Zenity Labs disclosed PleaseFix (TH-08) on March 3rd. The target: Perplexity Comet. The vector: a calendar invite. The outcome: silent local file access, credential exfiltration from 1Password — zero user interaction required.
Here's what happened: an attacker sends a calendar invite containing embedded prompt injection. When a user asks their agentic browser to handle routine calendar tasks, the agent reads the invite and follows the injected instructions — not the user's instructions. From there it has the run of whatever the session has access to: local filesystem, authenticated browser context, connected tools. It exfiltrates what it finds and returns a normal-looking response to the user. The user sees nothing unusual. The agent did exactly what it was told. By the wrong party.

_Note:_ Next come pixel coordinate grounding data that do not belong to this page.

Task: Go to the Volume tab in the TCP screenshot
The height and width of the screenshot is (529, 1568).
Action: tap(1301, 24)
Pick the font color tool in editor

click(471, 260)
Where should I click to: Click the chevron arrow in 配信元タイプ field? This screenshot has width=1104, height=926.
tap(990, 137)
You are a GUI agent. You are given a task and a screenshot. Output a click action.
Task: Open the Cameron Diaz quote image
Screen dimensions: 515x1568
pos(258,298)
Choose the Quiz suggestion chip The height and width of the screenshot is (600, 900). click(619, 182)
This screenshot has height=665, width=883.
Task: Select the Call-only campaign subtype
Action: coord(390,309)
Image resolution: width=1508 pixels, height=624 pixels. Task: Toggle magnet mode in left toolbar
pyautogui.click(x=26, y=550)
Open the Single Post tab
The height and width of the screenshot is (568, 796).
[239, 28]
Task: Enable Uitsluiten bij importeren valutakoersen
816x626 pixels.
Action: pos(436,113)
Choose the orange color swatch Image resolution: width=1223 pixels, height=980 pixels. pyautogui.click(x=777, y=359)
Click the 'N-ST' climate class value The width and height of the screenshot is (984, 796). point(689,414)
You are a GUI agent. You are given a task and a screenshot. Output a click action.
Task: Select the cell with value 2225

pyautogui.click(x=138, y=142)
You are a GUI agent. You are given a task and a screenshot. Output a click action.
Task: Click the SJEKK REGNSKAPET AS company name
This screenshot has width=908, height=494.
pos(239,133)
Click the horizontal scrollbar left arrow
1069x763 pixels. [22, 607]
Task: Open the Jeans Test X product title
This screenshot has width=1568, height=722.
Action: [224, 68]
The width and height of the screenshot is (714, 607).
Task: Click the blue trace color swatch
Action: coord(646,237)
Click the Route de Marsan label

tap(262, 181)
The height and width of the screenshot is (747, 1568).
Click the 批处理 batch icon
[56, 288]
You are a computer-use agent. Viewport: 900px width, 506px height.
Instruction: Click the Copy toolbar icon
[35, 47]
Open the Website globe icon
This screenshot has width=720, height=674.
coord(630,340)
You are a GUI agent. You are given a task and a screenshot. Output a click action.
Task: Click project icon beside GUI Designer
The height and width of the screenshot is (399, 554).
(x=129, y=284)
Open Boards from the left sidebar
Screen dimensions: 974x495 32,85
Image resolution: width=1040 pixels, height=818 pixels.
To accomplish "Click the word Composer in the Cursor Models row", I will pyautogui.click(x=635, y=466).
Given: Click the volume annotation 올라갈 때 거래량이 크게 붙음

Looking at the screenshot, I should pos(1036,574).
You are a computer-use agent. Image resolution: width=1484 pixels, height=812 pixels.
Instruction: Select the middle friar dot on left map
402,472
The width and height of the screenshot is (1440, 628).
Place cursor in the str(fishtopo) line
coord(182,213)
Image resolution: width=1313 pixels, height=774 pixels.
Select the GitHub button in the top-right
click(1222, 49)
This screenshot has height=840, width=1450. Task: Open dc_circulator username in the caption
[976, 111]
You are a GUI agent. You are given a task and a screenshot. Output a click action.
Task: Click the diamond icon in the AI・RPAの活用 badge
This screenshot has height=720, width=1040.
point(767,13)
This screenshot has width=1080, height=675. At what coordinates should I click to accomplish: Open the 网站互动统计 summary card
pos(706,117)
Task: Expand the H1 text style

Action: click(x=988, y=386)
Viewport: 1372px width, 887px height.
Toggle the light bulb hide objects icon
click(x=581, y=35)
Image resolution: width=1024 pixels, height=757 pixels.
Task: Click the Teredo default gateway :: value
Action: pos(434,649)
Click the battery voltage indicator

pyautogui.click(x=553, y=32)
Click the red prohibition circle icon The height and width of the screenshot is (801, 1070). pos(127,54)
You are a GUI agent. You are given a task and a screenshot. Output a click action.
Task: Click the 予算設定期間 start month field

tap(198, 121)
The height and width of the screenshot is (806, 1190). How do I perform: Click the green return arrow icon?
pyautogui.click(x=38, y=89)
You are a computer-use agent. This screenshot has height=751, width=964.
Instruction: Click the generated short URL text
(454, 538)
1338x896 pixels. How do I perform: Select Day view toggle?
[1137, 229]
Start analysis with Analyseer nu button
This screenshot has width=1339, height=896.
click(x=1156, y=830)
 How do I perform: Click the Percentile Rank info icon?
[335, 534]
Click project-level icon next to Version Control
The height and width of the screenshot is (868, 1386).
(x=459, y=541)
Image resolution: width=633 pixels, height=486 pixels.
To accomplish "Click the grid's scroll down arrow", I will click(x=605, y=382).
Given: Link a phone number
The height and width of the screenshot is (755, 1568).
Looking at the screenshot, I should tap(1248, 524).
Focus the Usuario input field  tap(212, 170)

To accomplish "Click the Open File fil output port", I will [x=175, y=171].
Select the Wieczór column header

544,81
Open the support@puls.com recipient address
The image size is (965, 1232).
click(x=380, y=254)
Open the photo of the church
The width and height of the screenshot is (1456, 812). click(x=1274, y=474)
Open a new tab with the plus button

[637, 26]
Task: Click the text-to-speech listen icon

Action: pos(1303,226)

This is the ClickFix pattern applied to AI agents. ClickFix tricks humans into executing malicious commands. PleaseFix removes the human from the loop entirely.
What makes this particularly sharp: the password manager (1Password) wasn't exploited. It didn't have a bug. The exploit abused the agent's authorized workflow for interacting with the password manager — the legitimate, expected integration. The root cause is in Perplexity's execution model, not 1Password's vault. You can't patch your password manager to fix this.
The underlying failure is the same one we keep seeing: agentic systems inherit ambient authority. The user has authenticated access; the agent has authenticated access. The agent processes untrusted content (a calendar invite from a stranger) with the full permissions of a trusted session. There's no boundary. There's no quarantine. The agent doesn't know the invite is hostile — it's just content, and content is what agents process.
Perplexity addressed the browser-side execution issue before disclosure. Good. But the pattern doesn't die with one patch.
Every agentic browser that reads external content inside an authenticated session has a version of this surface. Until agent runtimes treat untrusted input as untrusted — not just flagged, but actually capability-restricted — this is the architecture we're shipping.